II Domingo de Adviento Ciclo “B”
Is 40, 1-5. 9-11
Sal 84
II P 3, 8-14
Mc 1, 1-8
La liturgia de este II domingo de Adviento, nos presenta un mensaje lleno de esperanza. Es la invitación del Señor en labios del profeta Isaías: “Consuelen, consuelen a mi pueblo, dice nuestro Dios”. Con estas palabras, Dios se dirige al pueblo en el exilio, anunciándoles su gozosa liberación. El tiempo de la tribulación ha terminado. El pueblo de Israel puede levantar su cara y mirar hacia el futuro. El ansiado retorno a su patria esta cerca. Por ese motivo, el pueblo debe dejarse consolar por el Señor.
El profeta se dirige a la gente que vivió en medio de la oscuridad, que sufrió los embates de una dura prueba; pero ha llegado el tiempo de la consolación. La tristeza puede abrirle paso a la alegría, porque el Señor guiará a su pueblo con la misma solicitud y ternura que un pastor cuida de su rebaño.

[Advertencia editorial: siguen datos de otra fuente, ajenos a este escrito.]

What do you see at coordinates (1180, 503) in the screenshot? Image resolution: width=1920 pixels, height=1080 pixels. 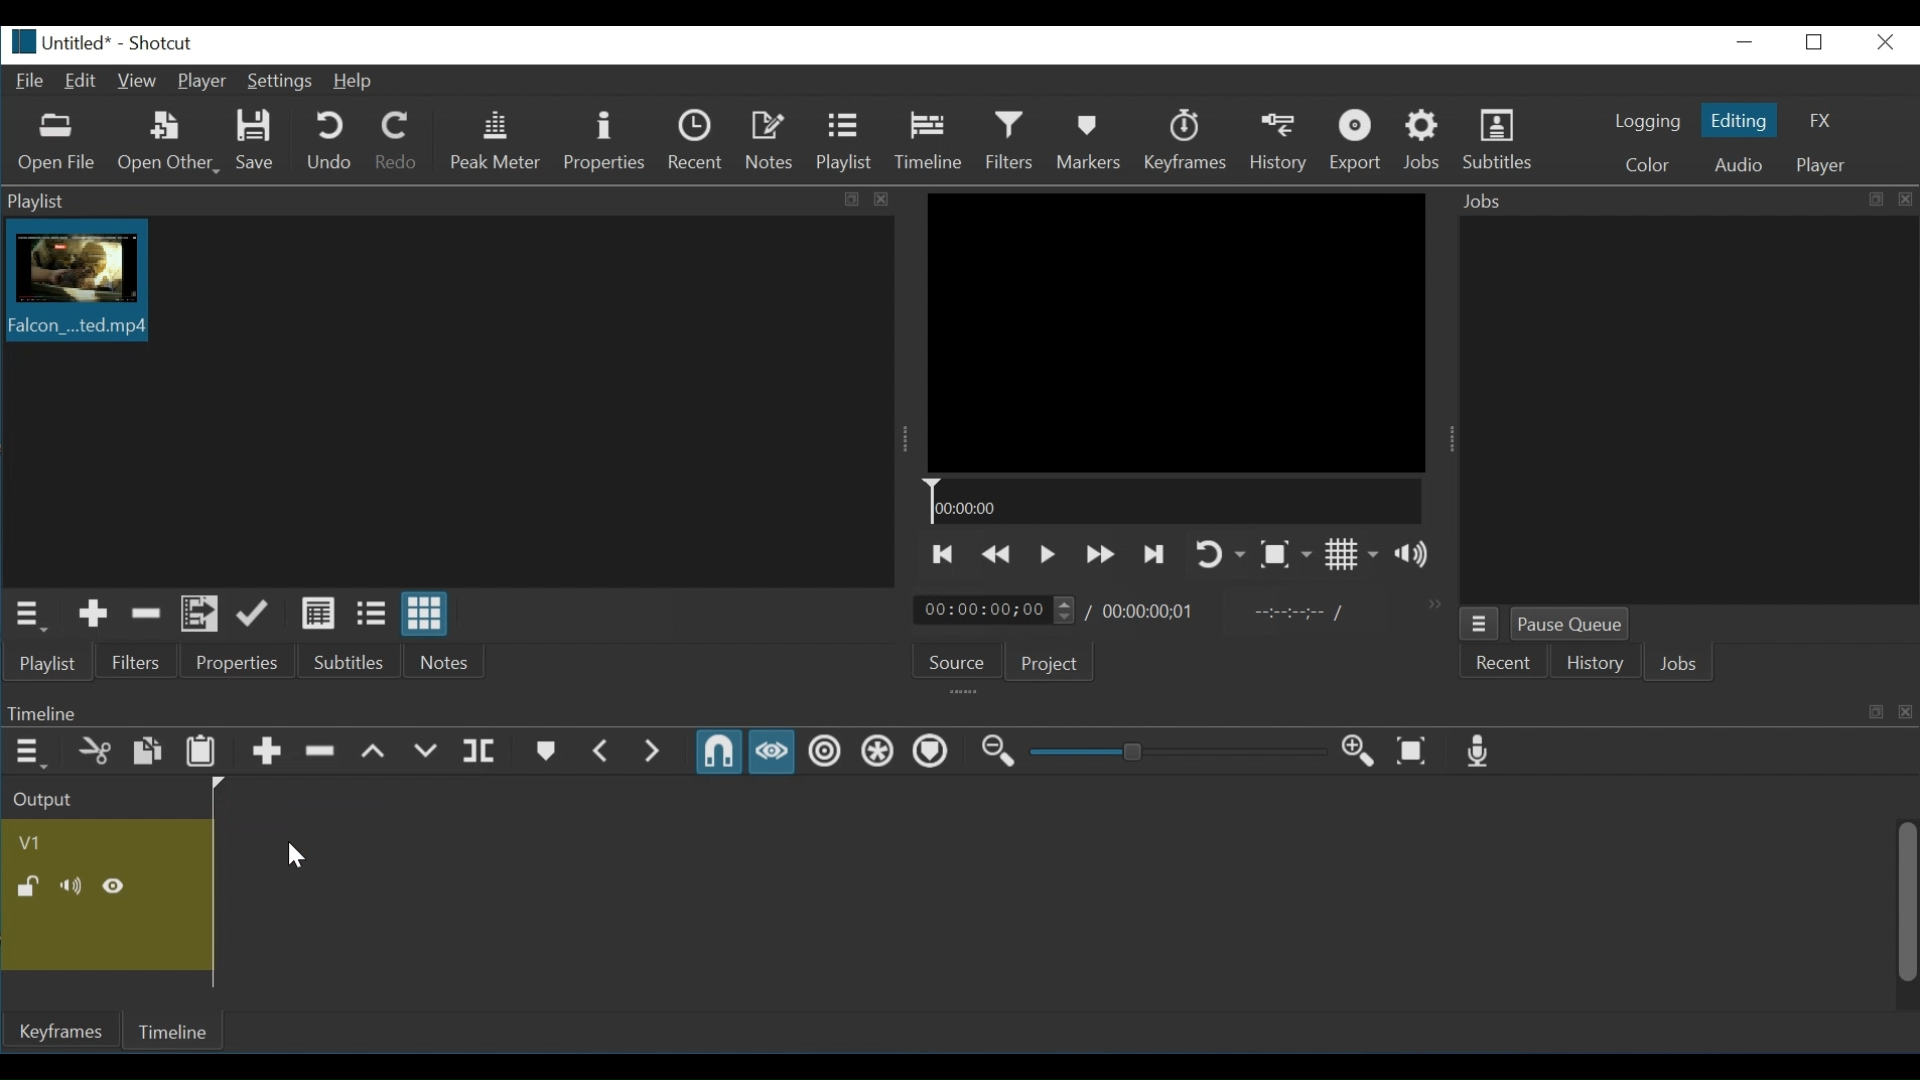 I see `Timeline` at bounding box center [1180, 503].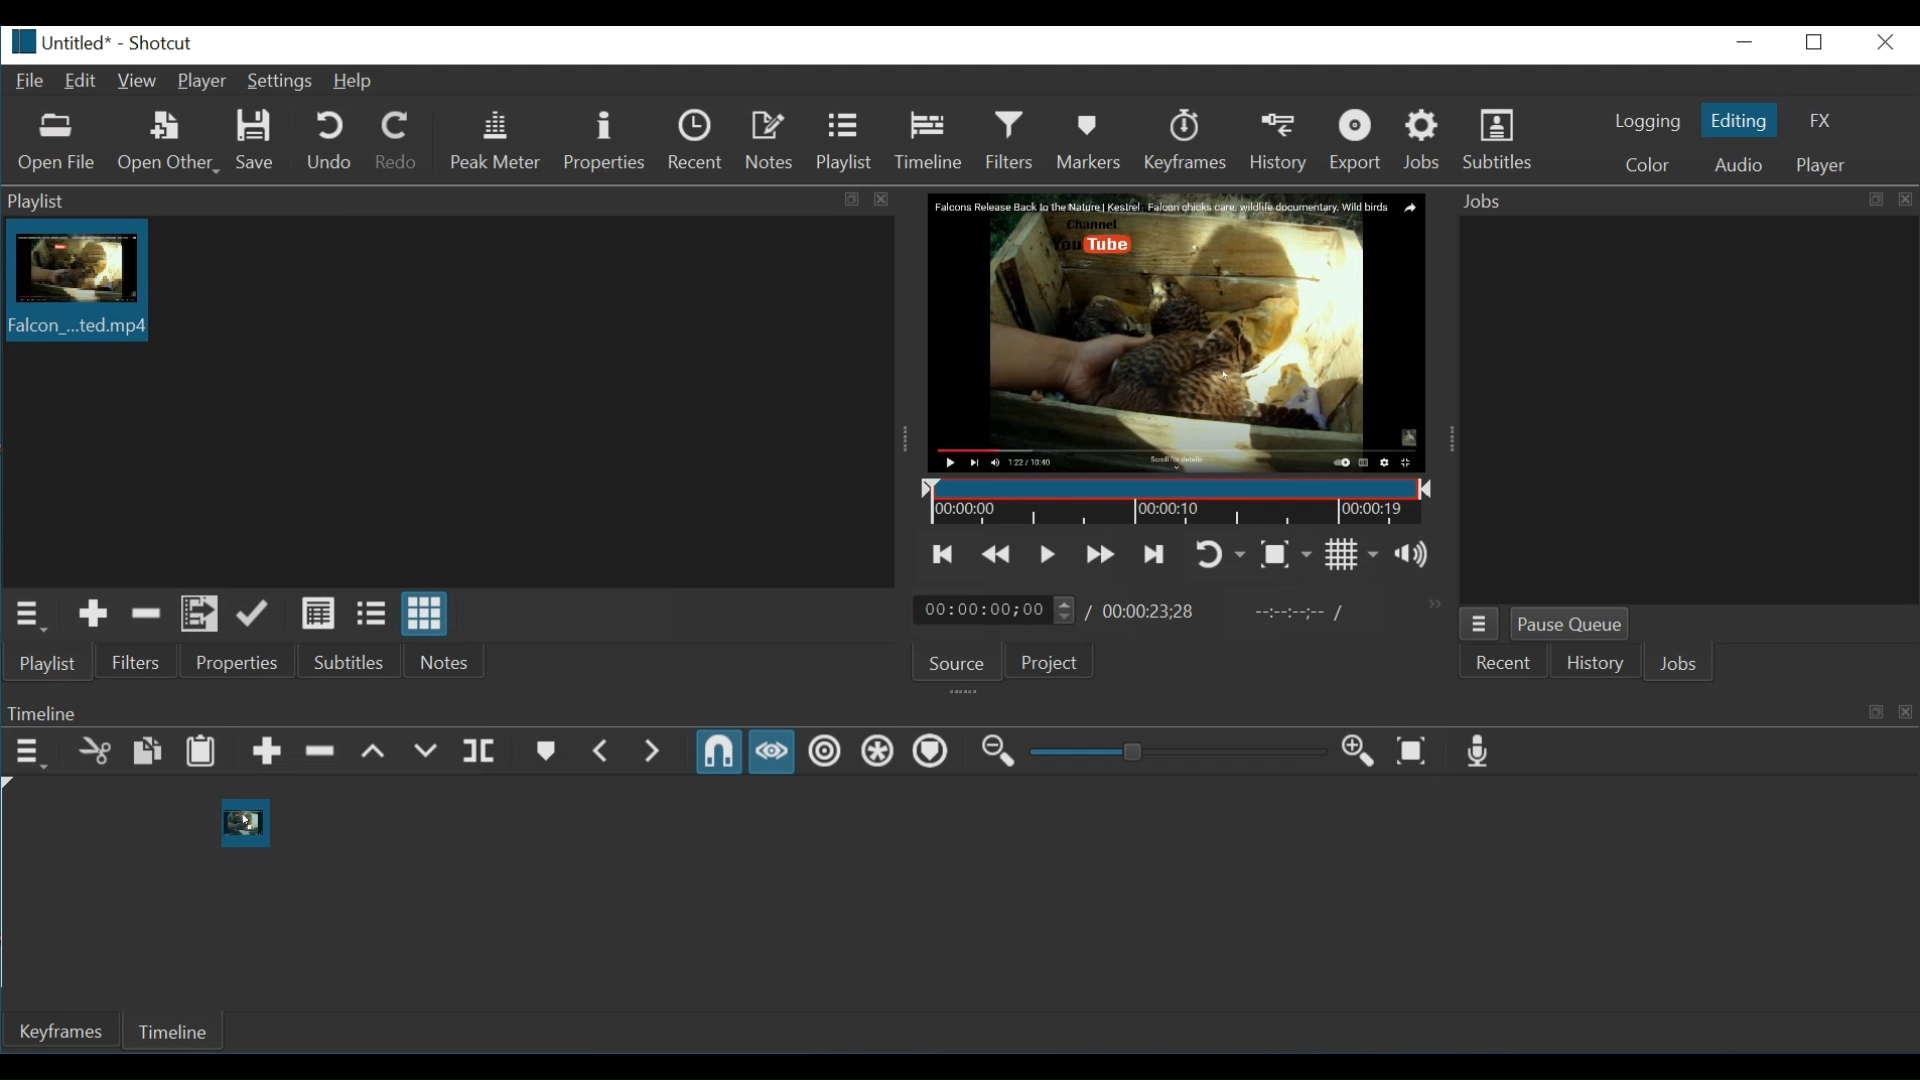 Image resolution: width=1920 pixels, height=1080 pixels. I want to click on Media Viewer, so click(1179, 334).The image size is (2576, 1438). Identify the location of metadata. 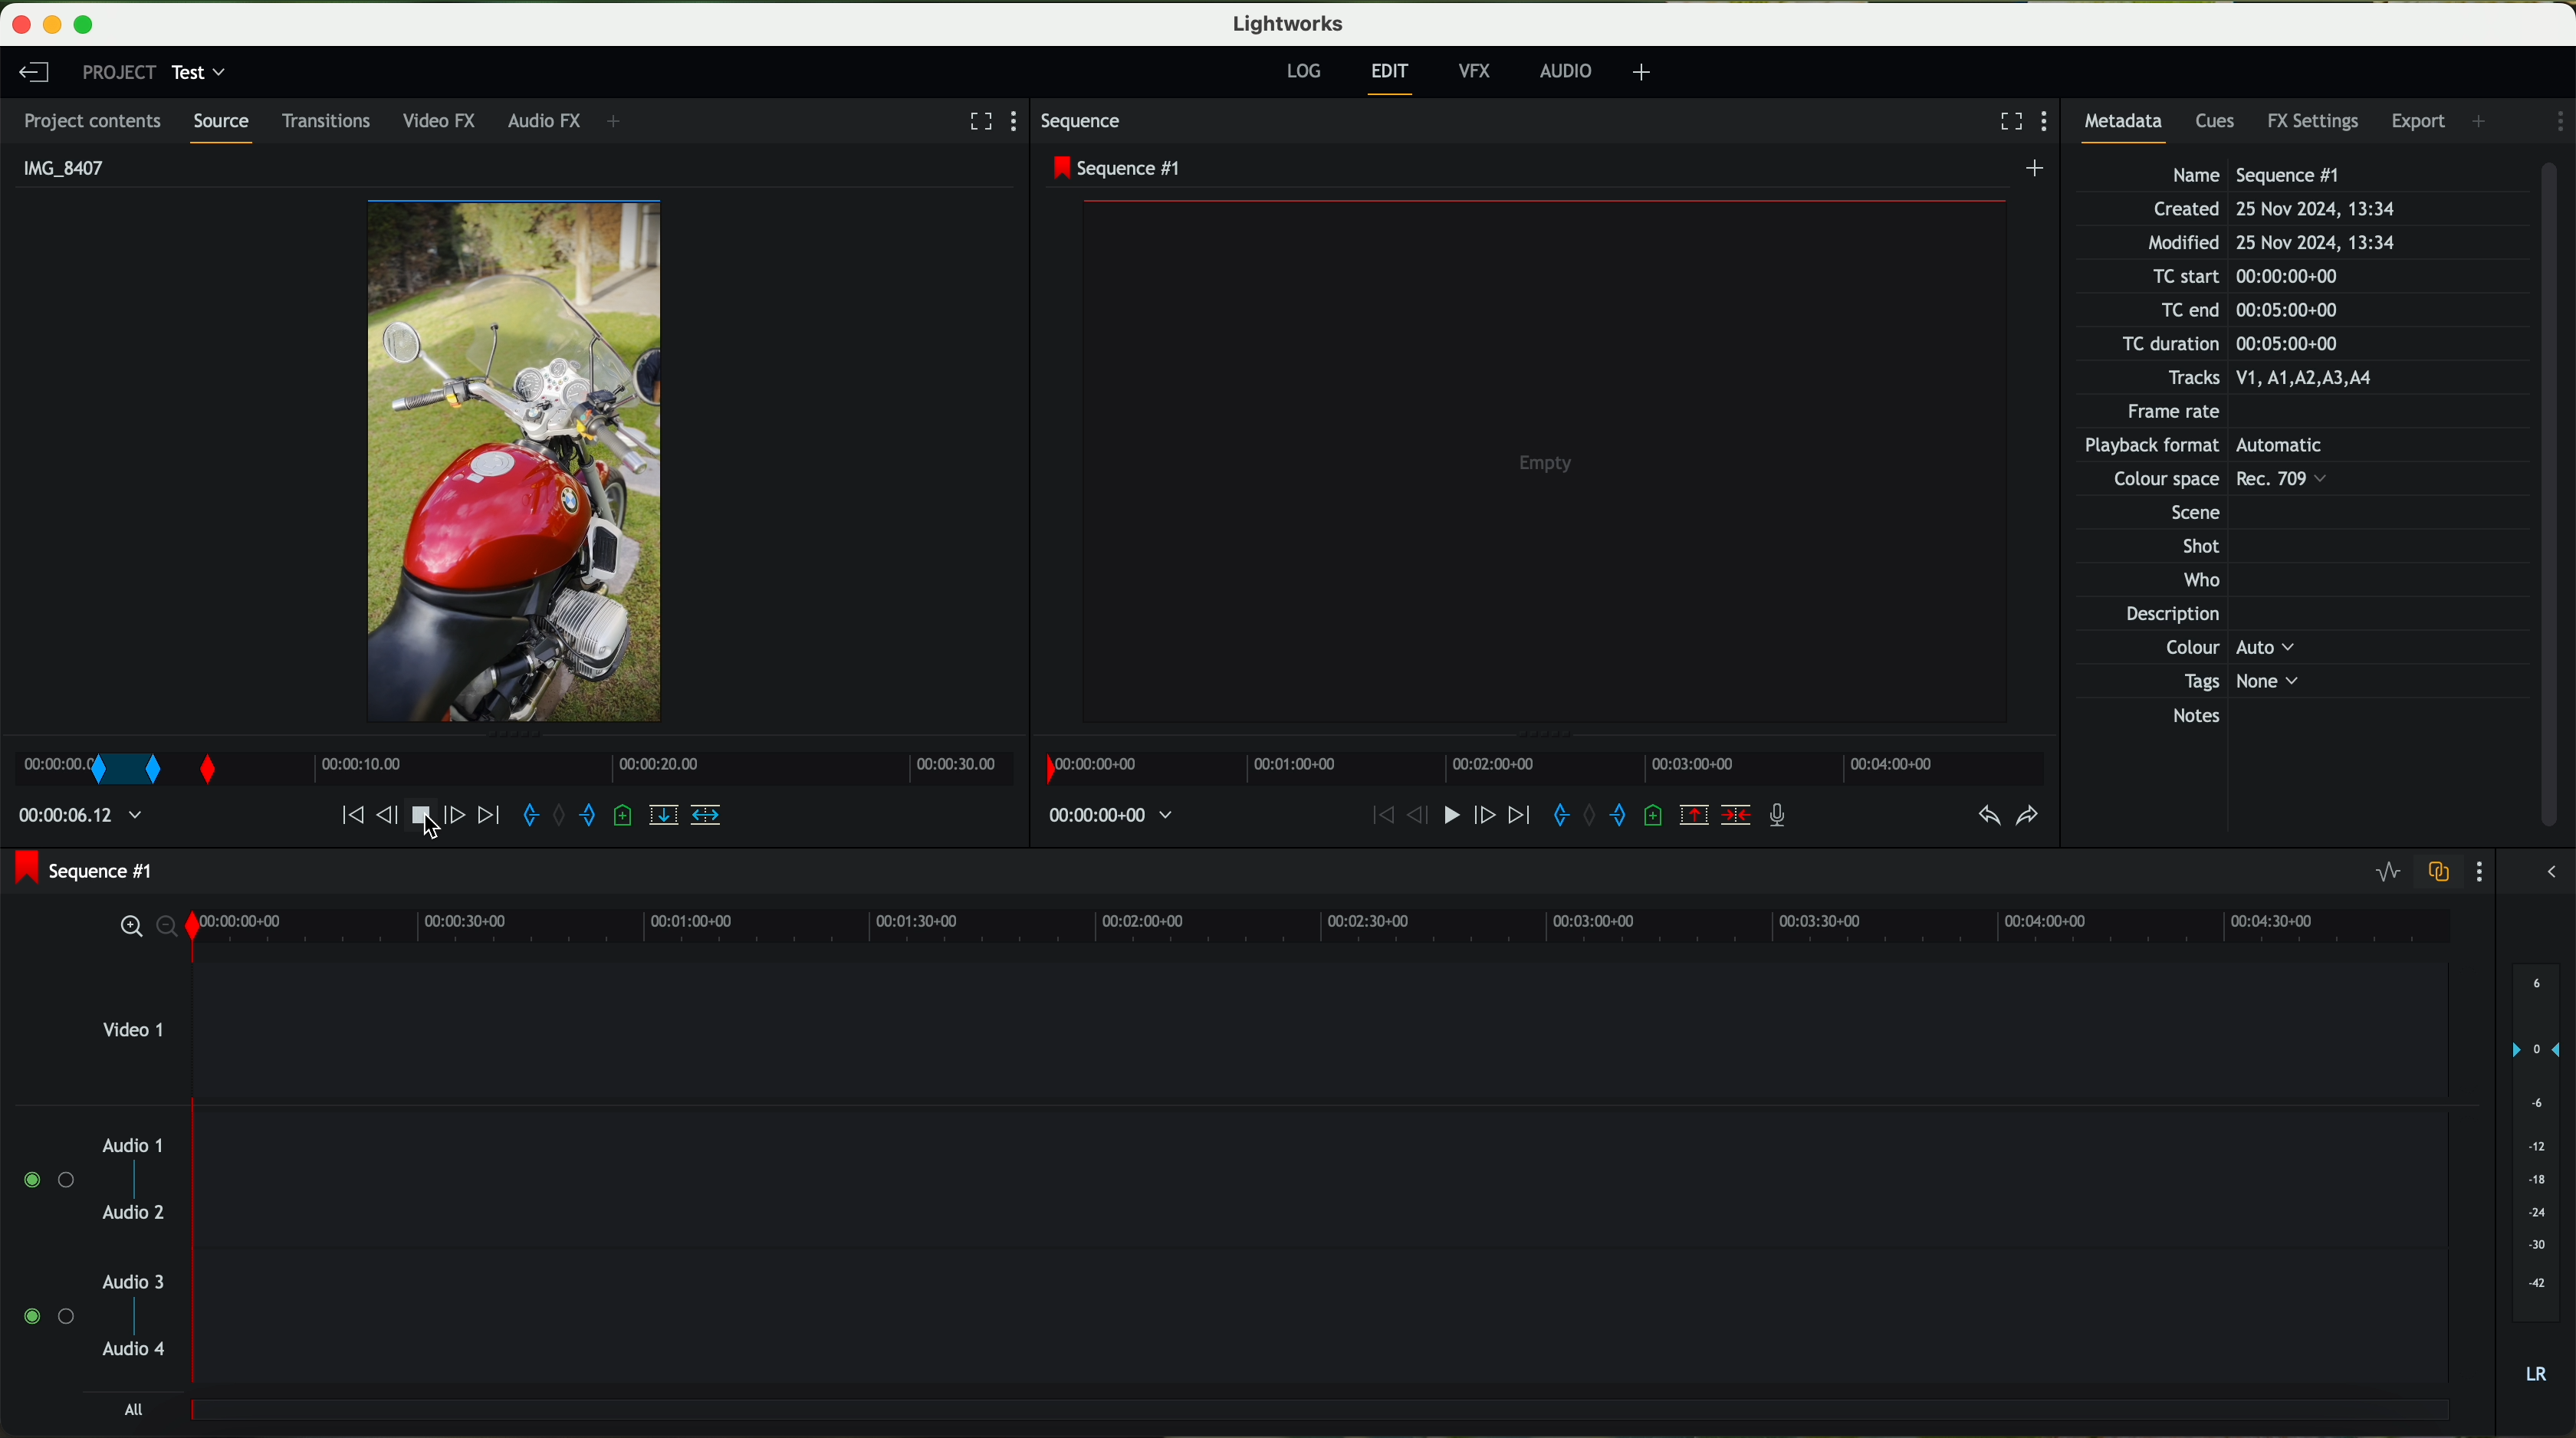
(2131, 126).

Esa es la misma actitud que tiene Dios para con nosotros, sus hijos. De aquí, pues, que se nos haga la invitación de difundir este mensaje de esperanza en medio de la humanidad. Pero ¿cuál sería ese mensaje que tenemos que compartir? El que el Señor nos consuela, que Él viene para salvarnos.
Ahora bien, es cierto que no podemos ser mensajeros de la consolación de Dios si nosotros no hemos experimentado antes la alegría de ser consolados y amados por Él. ¿Y cuándo se puede sentir esto? Cuando el corazón del hombre se abre a la conversión.
¿Qué significa la palabra “conversión”? En la Sagrada Escritura quiere decir, ante todo, cambiar de dirección y orientación; por lo tanto, cambiar nuestra manera de pensar. En la vida moral vendrá a ser pasar del mal al bien, del pecado al amor de Dios.
La conversión implica el dolor de los pecados que se han cometido, deseando liberarse de ellos, haciendo el propósito de excluirlos para siempre de la propia vida. Para poder renunciar al pecado, también se debe rechazar todo lo que está relacionado con él: la mentalidad mundana, el apego a las comodidades, al placer, etc. El ejemplo de este desapego lo podemos ver en Juan el Bautista: fue un hombre austero, que renunció a lo superfluo y buscó lo esencial.
Otro aspecto de la conversión será la búsqueda de Dios y de su Reino. ¿Qué quiere decir esto? Desapegarnos de las cosas del mundo, teniendo únicamente presente las cosas del cielo. El desapego no es un fin en sí mismo, sino que tiene como objetivo algo más grande: la amistad con Dios.
Pero esto no es sencillo, ya que hay muchas ataduras que nos mantienen anclados en el pecado. Esto es tan difícil de vencer, que inclusive pensamos que es imposible convertirse de verdad. ¿Cuántas veces hemos dicho: ¡No, no puedo renunciar al pecado!? Cuando tengamos esa idea, no nos desanimemos.
¿Qué hacer en esos casos, cuando creemos que no conseguimos salir del pecado? Primero que nada recordar que la conversión es una gracia que Dios nos da. Por tanto, hay que pedirle a Dios que convierta nuestro corazón a Él. Dios no es un Dios terrible, sino que Él es tierno, nos ama tanto, así como el Buen Pastor que cuida de su rebaño. El amor y la conversión son una gracia de Dios.
Tú no dejes de caminar, ya que es Él el que te mueve a cada paso. Que el Señor nos ayude a desprendernos cada vez más del pecado y de lo mundano, para que así nos abramos a Dios, a su Palabra, a su amor que viene para salvarnos.